**Dataset items**
*-*-*

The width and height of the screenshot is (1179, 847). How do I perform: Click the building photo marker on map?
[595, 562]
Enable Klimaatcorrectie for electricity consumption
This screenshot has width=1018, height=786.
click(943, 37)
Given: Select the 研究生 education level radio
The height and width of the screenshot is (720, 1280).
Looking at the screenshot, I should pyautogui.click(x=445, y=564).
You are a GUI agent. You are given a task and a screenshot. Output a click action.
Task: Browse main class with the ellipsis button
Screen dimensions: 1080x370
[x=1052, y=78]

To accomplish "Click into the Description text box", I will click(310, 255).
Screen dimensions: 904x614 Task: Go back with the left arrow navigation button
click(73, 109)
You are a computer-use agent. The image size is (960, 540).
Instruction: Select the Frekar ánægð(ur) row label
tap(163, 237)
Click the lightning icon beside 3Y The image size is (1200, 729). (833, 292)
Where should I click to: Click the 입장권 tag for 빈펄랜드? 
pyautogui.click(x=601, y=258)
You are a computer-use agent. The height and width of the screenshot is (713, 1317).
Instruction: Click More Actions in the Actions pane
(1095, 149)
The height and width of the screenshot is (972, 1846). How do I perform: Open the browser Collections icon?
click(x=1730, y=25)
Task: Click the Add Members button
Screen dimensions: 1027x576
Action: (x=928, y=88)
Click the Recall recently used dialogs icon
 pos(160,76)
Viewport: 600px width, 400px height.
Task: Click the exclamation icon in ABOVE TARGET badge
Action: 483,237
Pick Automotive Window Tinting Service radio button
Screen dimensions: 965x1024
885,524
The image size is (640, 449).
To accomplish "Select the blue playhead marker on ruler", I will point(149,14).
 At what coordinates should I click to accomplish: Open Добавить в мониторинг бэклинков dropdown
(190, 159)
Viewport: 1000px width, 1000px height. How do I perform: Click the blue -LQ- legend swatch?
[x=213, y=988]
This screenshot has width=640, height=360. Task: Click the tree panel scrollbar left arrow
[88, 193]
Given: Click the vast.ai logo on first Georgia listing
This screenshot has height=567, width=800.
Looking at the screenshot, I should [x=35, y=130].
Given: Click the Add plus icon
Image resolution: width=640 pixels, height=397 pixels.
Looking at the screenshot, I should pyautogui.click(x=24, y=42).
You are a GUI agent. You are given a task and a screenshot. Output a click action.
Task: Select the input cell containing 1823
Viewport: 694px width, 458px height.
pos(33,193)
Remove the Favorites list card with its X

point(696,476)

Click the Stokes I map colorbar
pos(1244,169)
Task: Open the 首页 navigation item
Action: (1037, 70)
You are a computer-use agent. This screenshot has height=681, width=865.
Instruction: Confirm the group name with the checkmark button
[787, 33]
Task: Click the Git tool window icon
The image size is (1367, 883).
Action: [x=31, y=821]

*-*-*

**Exercise objective**
Of the lines above, extract only those from the line with "The height and width of the screenshot is (720, 1280)." to the line with "Task: Browse main", both included, exactly as written.

**Exercise solution**
The height and width of the screenshot is (720, 1280).
Looking at the screenshot, I should pyautogui.click(x=445, y=564).
You are a GUI agent. You are given a task and a screenshot. Output a click action.
Task: Browse main class with the ellipsis button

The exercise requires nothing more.